Source data below:

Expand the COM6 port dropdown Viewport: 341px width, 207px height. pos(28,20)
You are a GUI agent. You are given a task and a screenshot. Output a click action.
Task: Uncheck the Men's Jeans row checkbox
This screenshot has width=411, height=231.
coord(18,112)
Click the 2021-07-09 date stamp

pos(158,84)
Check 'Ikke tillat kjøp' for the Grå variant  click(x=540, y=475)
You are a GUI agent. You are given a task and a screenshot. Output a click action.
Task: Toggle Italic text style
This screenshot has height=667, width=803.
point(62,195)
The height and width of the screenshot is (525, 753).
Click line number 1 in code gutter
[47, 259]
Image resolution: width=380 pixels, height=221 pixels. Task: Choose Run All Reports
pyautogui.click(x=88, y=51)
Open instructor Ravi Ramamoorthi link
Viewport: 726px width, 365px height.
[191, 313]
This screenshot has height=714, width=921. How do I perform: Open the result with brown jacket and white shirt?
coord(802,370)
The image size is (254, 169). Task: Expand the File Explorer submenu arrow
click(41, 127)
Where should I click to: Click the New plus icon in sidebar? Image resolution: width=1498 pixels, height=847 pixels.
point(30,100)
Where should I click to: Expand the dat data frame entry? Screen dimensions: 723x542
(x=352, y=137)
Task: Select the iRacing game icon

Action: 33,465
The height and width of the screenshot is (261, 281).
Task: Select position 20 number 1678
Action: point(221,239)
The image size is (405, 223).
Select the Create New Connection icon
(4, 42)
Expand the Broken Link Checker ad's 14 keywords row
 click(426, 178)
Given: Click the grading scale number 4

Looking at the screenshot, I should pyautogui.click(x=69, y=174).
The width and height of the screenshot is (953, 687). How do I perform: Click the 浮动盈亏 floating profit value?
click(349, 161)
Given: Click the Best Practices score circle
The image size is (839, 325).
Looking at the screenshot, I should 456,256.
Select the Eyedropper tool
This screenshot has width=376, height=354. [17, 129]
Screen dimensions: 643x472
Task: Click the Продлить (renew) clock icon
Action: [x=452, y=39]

End of Source data.

What to work on: Copy exactly, and only, the lines from the line that contains "This screenshot has height=714, width=921." through the end of the data above.

Task solution:
This screenshot has height=714, width=921. How do I perform: Open the result with brown jacket and white shirt?
coord(802,370)
The image size is (254, 169). Task: Expand the File Explorer submenu arrow
click(41, 127)
Where should I click to: Click the New plus icon in sidebar? Image resolution: width=1498 pixels, height=847 pixels.
point(30,100)
Where should I click to: Expand the dat data frame entry? Screen dimensions: 723x542
(x=352, y=137)
Task: Select the iRacing game icon

Action: 33,465
The height and width of the screenshot is (261, 281).
Task: Select position 20 number 1678
Action: point(221,239)
The image size is (405, 223).
Select the Create New Connection icon
(4, 42)
Expand the Broken Link Checker ad's 14 keywords row
 click(426, 178)
Given: Click the grading scale number 4

Looking at the screenshot, I should pyautogui.click(x=69, y=174).
The width and height of the screenshot is (953, 687). How do I perform: Click the 浮动盈亏 floating profit value?
click(349, 161)
Given: Click the Best Practices score circle
The image size is (839, 325).
Looking at the screenshot, I should 456,256.
Select the Eyedropper tool
This screenshot has width=376, height=354. [17, 129]
Screen dimensions: 643x472
Task: Click the Продлить (renew) clock icon
Action: [x=452, y=39]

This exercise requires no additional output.